A saber, dado el triangulo ABC ...y dado que ABC es rectángulo e isósceles por una cuestión Pitagórica puedes pensar que si A es el vertice del pueblo uno C es el vértice del pueblo dos y donde B es el tercer pueblo de ese triángulo con angulo recto que he situado en el mapa. B podría ser perfectamente Lepe ...lo demás, inculos la ® de Fairy es para dar sensación de credibilidad.

Josep Vilaplana dijo...

Desde el rinconcito de lo que ignoro, pienso que realidad y ficción es algo parecido al día del padre: un consenso para controlar la angustia de no saber que cosa es un día y que cosa es un padre.

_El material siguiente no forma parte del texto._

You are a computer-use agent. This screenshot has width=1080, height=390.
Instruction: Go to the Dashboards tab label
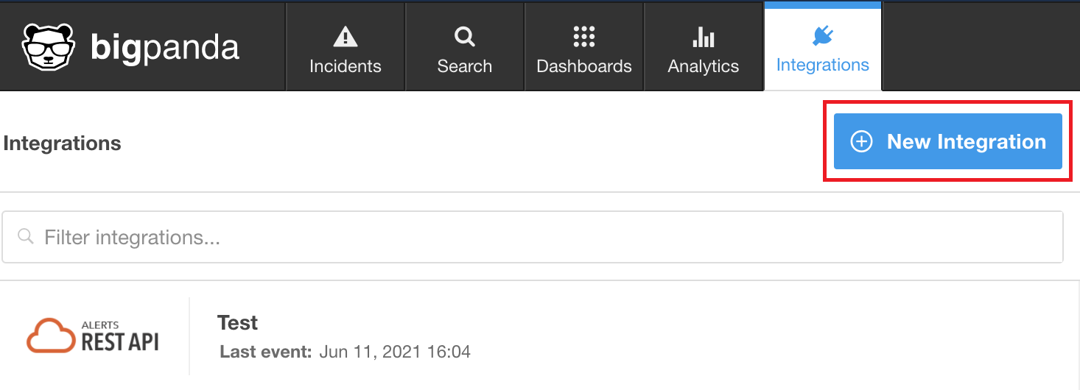click(x=583, y=66)
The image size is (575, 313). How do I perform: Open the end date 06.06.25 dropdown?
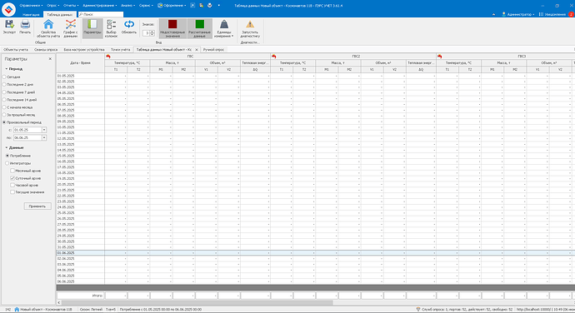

Como nombre de pueblo te propongo el siguiente: Guarda-Si-Venes (ganas de ir, la verdad, no dan…) y dejo a tu infinita curiosidad el investigar si tal lugar existe o no.

En realidad sólo quería enviarte un beso, pero prefiero enviarte cien y esperarte en la posada.

Josep Vilaplana dijo...

Desde el rinconcito de lo que ignoro, pienso que realidad y ficción es algo parecido al día del padre: un consenso para controlar la angustia de no saber que cosa es un día y que cosa es un padre.

Como nombre de pueblo te propongo el siguiente: Guarda-Si-Venes (ganas de ir, la verdad, no dan…) y dejo a tu infinita curiosidad el investigar si tal lugar existe o no.

En realidad sólo quería enviarte un beso, pero prefiero enviarte cien y esperarte en la posada.

Josep Vilaplana dijo...

Disculpas, pero sin saber como me dupliqué....

Un beso bis...o tris.

Coaching K bron dijo...

Cuentacuentos + Ortodoxia = Panoplia

Me juego lo que quieras a que jamás ven la luz tus ficciones

Sólo vale una cosa, el instinto. Y sabes que lo tienes civilizado y con grande intermitencia.
Te da miedo ser salvaje.
Tienes una hija de puta dentro tímida, justificada y no alineada.
Te mueres de ganas de morder aunque pases la mayor parte del tiempo pastando en rebaño.
No esperes a los 70
Acelérate por dentro ya o sigue tirando la cadena

NáN dijo...

¿Percibo un cachondeíllo a mis propuestas de humanista no anumérico?

¡Qué placer!

Me voy a ganar otro enemigo. Solo vale una cosa: saber escribir. El instinto sirve para salir sin sangre de los navajeos y tiroteos (me avala la experiencia). O de no haberse hipotecado en vano (pronunciar en vano el nombre de dios me la suda). O de mantener el tipo. O de caer como el pobre tipo que todos somos.

La literatura, es escritura.

(Sigo estando en desacuerdo con tu Realidad versus ficción, por que la literatura es Realidad & Ficción, en una combinación que no se puede desentrañar).

Gemma dijo...

Del mismo modo que apuntas que todo cabe en la realidad, sobre todo en estos tiempos revueltos y desquiciados que vivimos, desrealizados en realidad; a mí me parece que este fenómeno está provocando que suceda de igual modo a la inversa: es decir, que la realidad quepa toda entera en la ficción (por el argumento de antes, y porque la primera se ha vuelto tan grotesca que necesitaríamos urgentemente de un Valle Inclán u otra mente preclara que pusiera un poco de sentido a tanto guirigay como nos rodea). Eso es más o menos lo que pienso.
Un fuerte abrazo

Bárbara dijo...

Lo apunto, EDU. Si existiera ese pueblo, me iba de cabeza a vivir allí.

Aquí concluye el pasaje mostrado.